Yet Örge, who trained at IU School of Medicine from 1998 until 2005, retains a delicate human
“He exudes the perfect mix of intellect and approachability,” said Charline Boente, MD, MS, an
assistant professor of pediatric ophthalmology at IU who was trained by Örge in Cleveland. “Despite his numerous projects and committees and leadership positions, he has always made me feel comfortable approaching him with any type of question—big or small.”
While still carrying out his training at IU, Örge left an imprint as a teacher. He helped set up a
telemedicine program for continuing medical education that’s done 6,000 consultations in 110 countries.
Once he arrived in Cleveland a decade ago, it was only three years before he was named the director
of pediatric ophthalmology and adult strabismus at University Hospitals Cleveland Medical Center
Eye Institute. By 2012, he was honored with the inaugural Althans Endowed Chair and Professorship, the youngest to receive such honor in the CWRU history.
Örge has made considerable contributions to improving the training of colleagues by serving on
multiple committees for the American Association for Pediatric Ophthalmology and Strabismus and as
an examiner for the American Board of Ophthalmology. He also served as Editor in Chief for the Knights Templar Eye Foundation Pediatric Ophthalmology Education Center.
Clinically, he specializes in complex cases of strabismus – misalignment of the eyes – and
childhood glaucoma. Örge is a pioneer in conducting minimally invasive surgeries involving
lasers to help relieve pressure inside the eye and curb the risk of blindness.
Örge has distinguished himself locally, nationally and internationally, as well as within his academic and professional communities, said Louis B. Cantor, MD, Jay C. and Lucile L. Kahn Professor of Glaucoma Research and Education, and Professor of Ophthalmology. “He is an excellent representative of an ambassador for the Indiana University School of Medicine.”

Required tasks:
a: From the profile of Örge, quote the passage that begins at the words "While still carrying" and stops after "in 110 countries.".
b: According to the profile of Örge, what honor did he receive by 2012?

Information provided:

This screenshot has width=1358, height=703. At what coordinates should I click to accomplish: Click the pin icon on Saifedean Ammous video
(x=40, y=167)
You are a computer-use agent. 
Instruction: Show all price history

Answers to the problems:
a:
While still carrying out his training at IU, Örge left an imprint as a teacher. He helped set up a
telemedicine program for continuing medical education that’s done 6,000 consultations in 110 countries.

b: The inaugural Althans Endowed Chair and Professorship.